Call for interventions – *Food matters* the role of your dinner plate in degrowing the economy:
Extended deadline: Tuesday, March 10
A subtheme at *Degrowth2020* the 7th International Degrowth and 16th ISEE Joint Conference: Building Alternative Livelihoods in times of ecological and political crisis *Manchester 1 to 5 September 2020*
As the world races toward a projected 9 billion inhabitants, the failings of dominant food systems are impossible to deny: severely polluting, the cause of malnutrition, unevenly distributed, unjustifiably wasteful and their power concentrated in the hands of few corporations. The industrial food and agriculture apparatus drives climate chaos, biodiversity loss, water shortages, planetary urbanisation and economic growth.
Unsurprisingly, therefore, visions for and transformative practices of the food regime are plenty, such as: intensifying agricultural output by inserting precision technology, robotics, digital gadgetry and data into farmers’ fields; devising urban hydroponics, vertical systems, and fully controlled environments; funnelling plant protein through hi-tech machinery and enlisting genetically modified organisms to grow ‘meat’ in laboratories; introducing dietary guidelines and related public policies; developing community-supported agriculture, permaculture forest gardens, regenerative farming, subversive plant breeding and other agroecological approaches.
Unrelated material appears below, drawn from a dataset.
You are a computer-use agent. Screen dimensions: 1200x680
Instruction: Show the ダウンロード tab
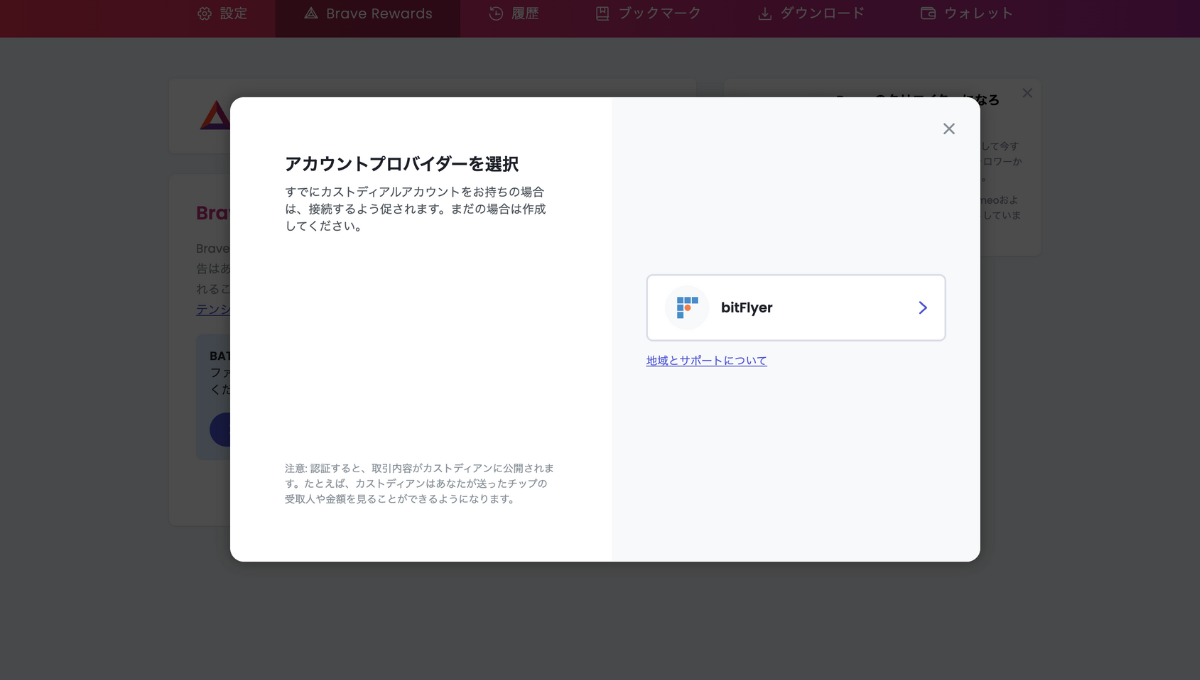(x=823, y=14)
In this subtheme, we explore alternative visions for transforming food production and distribution and what their different implications are for individual, community and planetary health, as well as for the configuration of power relations: what kinds of livelihoods and what kinds of habitats are created by any particular vision?
*Possible interventions*: academic papers, short films, lightning talks, mini performances, etc.
*Topics* (not limited to and in no particular order):
- Diet and degrowth
- Metabolic rift and subsistence
- Political agroecology
- Intersections of soil, individual, community and planetary health
- Socio-ecological effects of sustainability transitions in agriculture
- Solidarity economy and cultural (inter-species) alliances
- Do carrots scream?
- Humanity in a complex web of life
- Food literacy
- Eating insects
- Animism and food
- Food industry frontiers
- Value chains and value change
- Civilisational diseases and diet
- Starting your own farming/growing/cooking/distribution project/network?